## TUGAS LATIHAN A
Menurut teks sumber di bawah, lewat apa saja Tonny belajar fotografi secara otodidak? Sebutkan semuanya.

## TEKS SUMBER
+++
Awal 2005 keluarga Tonny mulai melirik kamera digital yang lebih canggih. Dengan kamera
pocket Tonny menyalurkan hobinya. Tonny mulai serius menggeluti dunia fotografi empat tahun kemudian. Saat dia duduk di bangku SMA.
Alumnus Prodi Pertambanan Universitas Pembangunan Veteran Nasional (UPN) Jogjakarta ini suka sekali memotret hal-hal unik yang bersifat dokumenter. Setiap blusukan di berbagai daerah selalu ada objek yang dibadikannya sebagai sebuah dokumen.
“Bagiku setiap daerah itu punya denyutnya sendiri-sendiri,” ungkap Tonny yang juga tertarik mendokumentasikan budaya masyarakat di setiap daerah yang dia kunjungi.
Tonny memang tak pernah mengikuti pelatihan khusus atau kursus untuk mengasah kemampuan teknik fotografinya. Dia belajar secara otodidak lewat buku, browsing di internet, dan berdiskusi dengan teman-temannya di komunitas fotografi. Sebut saja Kurniadi Widodo dan Muhammad Fadli. Dua fotografer inilah yang menjadi role model Tonny dalam berkarya.
+++
## DAFTAR
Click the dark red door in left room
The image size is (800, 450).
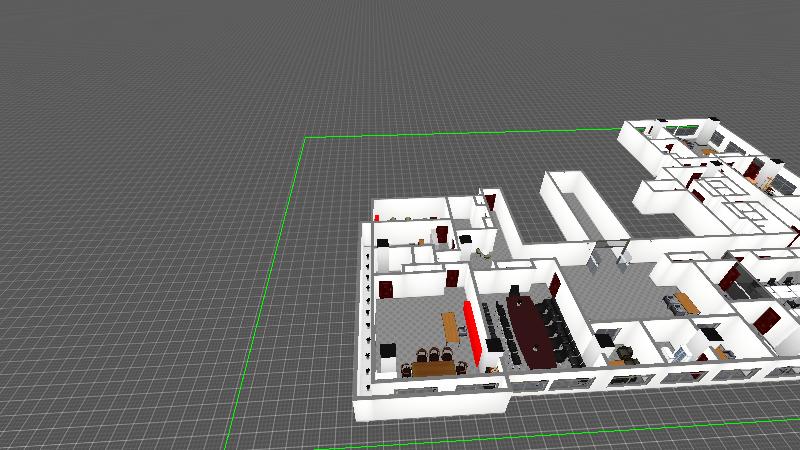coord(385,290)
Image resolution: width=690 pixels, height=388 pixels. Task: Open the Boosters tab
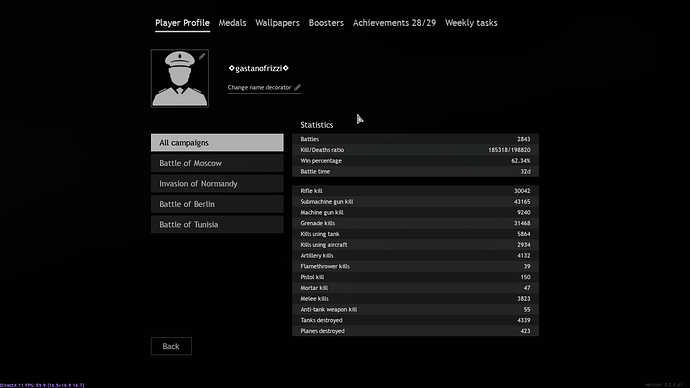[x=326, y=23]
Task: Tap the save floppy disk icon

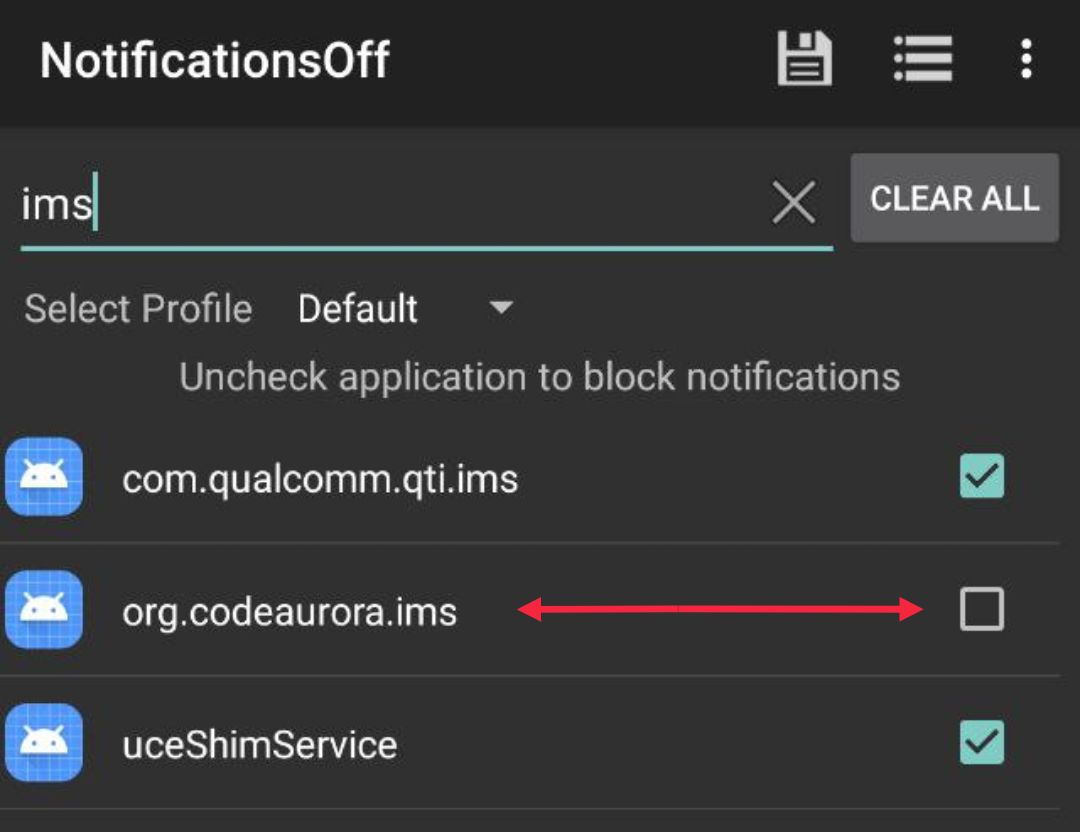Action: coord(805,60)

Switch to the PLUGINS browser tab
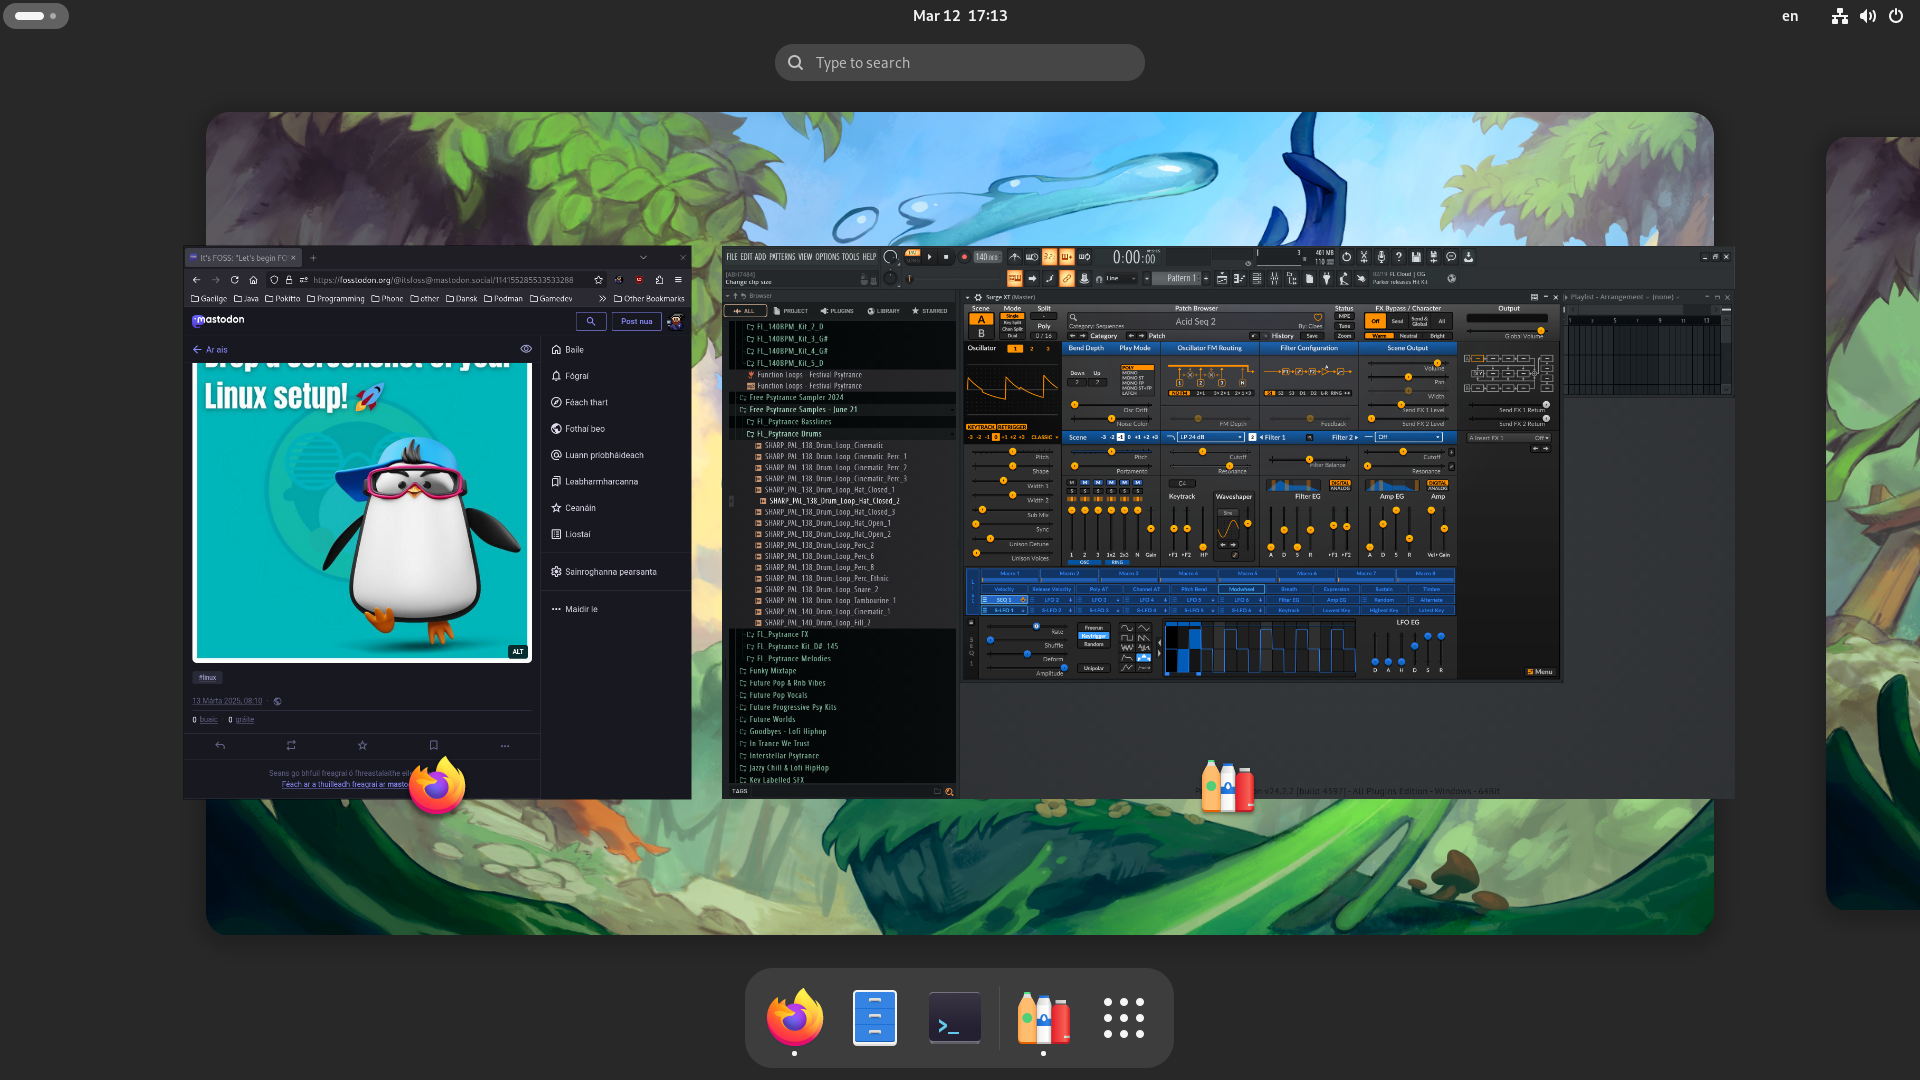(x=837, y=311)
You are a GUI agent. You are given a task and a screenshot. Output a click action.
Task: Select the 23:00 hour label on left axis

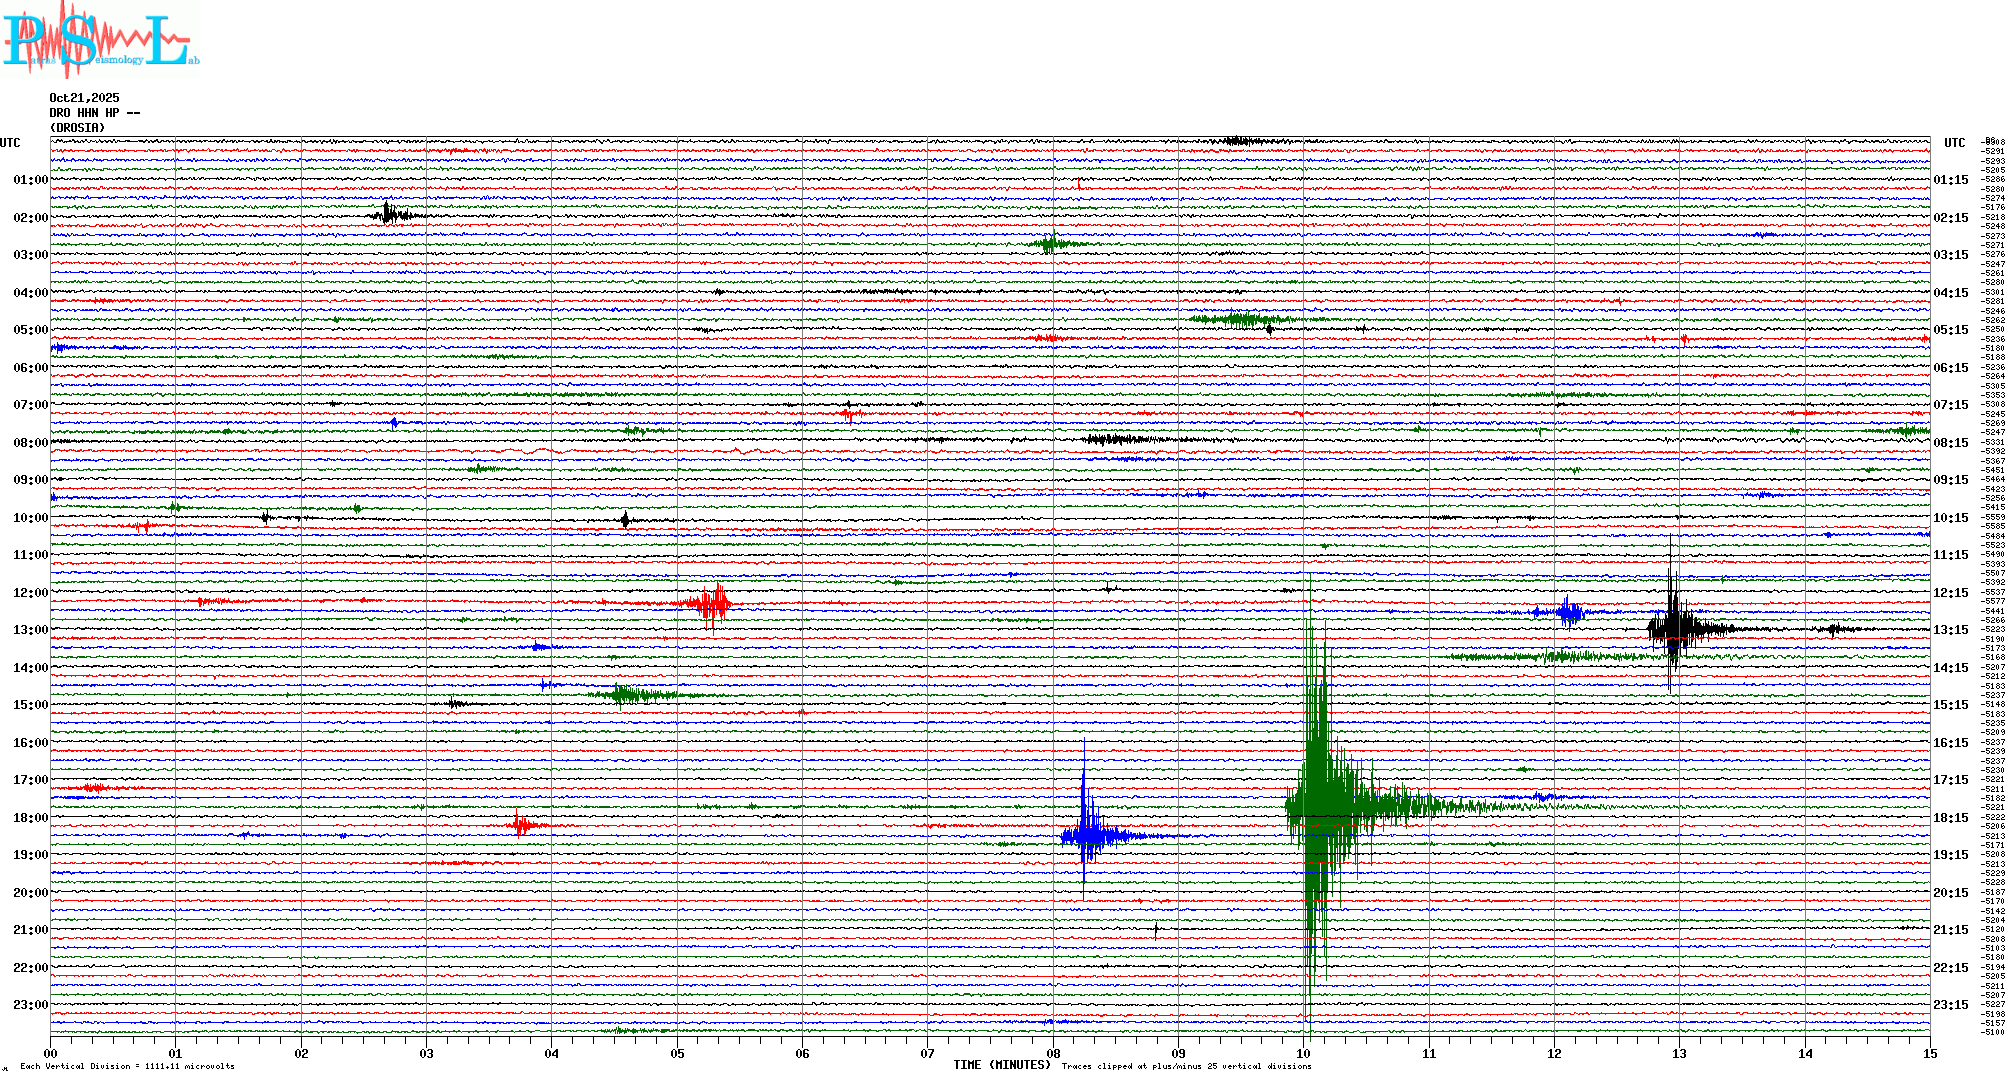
+++
## TUGAS LATIHAN B
Tulis ulang semua baris dalam daftar di atas persis sama, tetapi tanpa gambarnya.

## JAWABAN A
- buku
- browsing di internet
- berdiskusi dengan teman-temannya di komunitas fotografi

## JAWABAN B
Click the dark red door in left room
The image size is (800, 450).
coord(385,290)
Image resolution: width=690 pixels, height=388 pixels. Task: Open the Boosters tab
[x=326, y=23]
Task: Tap the save floppy disk icon

Action: coord(805,60)

Switch to the PLUGINS browser tab
(x=837, y=311)
You are a GUI agent. You are given a task and a screenshot. Output a click action.
Task: Select the 23:00 hour label on left axis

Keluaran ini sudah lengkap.